■ **Stated task**: List every kind of Slice construct to which the Slice encoding proposal below would allow the new encoding attributes to be added.

■ **Excerpted text**:
Currently, the Slice encoding of a request payload depends on:

  • the parameters of the operation: if there is any Slice parameter, the encoding is 1.1. Otherwise, keep going
  • the encoding of the proxy
    • if specified, the specified encoding is used
    • if not specified, the "default encoding" is the proxy's protocol encoding

And this works today since the proxy has always a protocol (ice1 or ice2).

This is a proposal to:

  • stop using the proxy to select the encoding, and as a result remove the encoding property of proxies
  • specify the Slice encoding to use when encoding a request payload in the Slice definitions, and nowhere else

With this proposal, it's also possible/easier to make the Ice protocol of a proxy truly optional.

Proposal

Encoding Attributes

Add [encoding11] and [encoding20] attributes to Slice operations and the containers of operations (interfaces, module openings).

■ **Information provided**:
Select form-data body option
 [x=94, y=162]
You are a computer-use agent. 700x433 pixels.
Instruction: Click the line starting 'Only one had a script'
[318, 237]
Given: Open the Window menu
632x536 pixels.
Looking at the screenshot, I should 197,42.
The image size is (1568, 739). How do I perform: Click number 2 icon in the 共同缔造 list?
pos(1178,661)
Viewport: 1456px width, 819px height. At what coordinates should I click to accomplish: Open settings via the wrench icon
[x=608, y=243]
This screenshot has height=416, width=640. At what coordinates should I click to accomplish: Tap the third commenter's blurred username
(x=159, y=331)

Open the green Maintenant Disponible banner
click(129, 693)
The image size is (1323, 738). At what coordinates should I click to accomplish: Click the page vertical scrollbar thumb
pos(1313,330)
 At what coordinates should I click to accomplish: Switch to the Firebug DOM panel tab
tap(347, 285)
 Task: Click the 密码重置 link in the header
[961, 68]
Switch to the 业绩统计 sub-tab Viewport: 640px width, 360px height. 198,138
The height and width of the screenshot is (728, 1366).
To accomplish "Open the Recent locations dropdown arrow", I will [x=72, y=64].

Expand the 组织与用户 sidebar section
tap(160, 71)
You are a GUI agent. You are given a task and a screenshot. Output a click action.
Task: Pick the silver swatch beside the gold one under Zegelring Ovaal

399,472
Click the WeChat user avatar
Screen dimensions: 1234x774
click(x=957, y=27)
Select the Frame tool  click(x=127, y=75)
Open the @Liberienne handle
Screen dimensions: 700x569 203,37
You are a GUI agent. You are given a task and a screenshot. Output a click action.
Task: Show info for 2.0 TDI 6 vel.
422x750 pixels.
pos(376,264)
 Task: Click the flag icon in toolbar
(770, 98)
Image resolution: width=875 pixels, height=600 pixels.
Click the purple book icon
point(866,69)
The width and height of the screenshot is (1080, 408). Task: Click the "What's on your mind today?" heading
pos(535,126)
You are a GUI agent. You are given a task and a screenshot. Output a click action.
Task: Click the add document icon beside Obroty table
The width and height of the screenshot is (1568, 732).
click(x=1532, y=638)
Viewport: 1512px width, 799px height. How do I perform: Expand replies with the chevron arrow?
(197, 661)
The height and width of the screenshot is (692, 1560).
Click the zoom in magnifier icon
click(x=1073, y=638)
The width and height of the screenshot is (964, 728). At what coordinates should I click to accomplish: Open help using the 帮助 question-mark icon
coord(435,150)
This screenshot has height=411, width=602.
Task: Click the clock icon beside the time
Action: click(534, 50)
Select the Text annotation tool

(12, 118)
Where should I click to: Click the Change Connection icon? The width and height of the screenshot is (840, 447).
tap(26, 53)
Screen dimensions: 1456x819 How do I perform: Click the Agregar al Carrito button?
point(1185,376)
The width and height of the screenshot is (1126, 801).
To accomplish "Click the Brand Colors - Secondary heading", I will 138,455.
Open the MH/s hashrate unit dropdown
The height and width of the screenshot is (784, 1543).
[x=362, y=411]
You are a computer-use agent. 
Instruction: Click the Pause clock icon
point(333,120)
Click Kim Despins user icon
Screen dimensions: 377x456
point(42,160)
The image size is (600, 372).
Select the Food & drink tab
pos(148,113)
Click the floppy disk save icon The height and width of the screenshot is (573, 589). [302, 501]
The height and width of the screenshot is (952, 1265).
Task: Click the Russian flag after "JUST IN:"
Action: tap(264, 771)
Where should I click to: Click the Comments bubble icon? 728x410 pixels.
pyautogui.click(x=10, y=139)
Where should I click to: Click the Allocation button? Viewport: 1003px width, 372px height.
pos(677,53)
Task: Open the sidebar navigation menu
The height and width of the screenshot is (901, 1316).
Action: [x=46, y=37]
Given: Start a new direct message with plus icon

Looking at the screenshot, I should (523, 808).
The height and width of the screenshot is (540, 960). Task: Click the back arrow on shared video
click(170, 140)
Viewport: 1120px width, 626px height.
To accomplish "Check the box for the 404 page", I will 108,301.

■ **Task output**:
- Slice operations
- Interfaces
- Module openings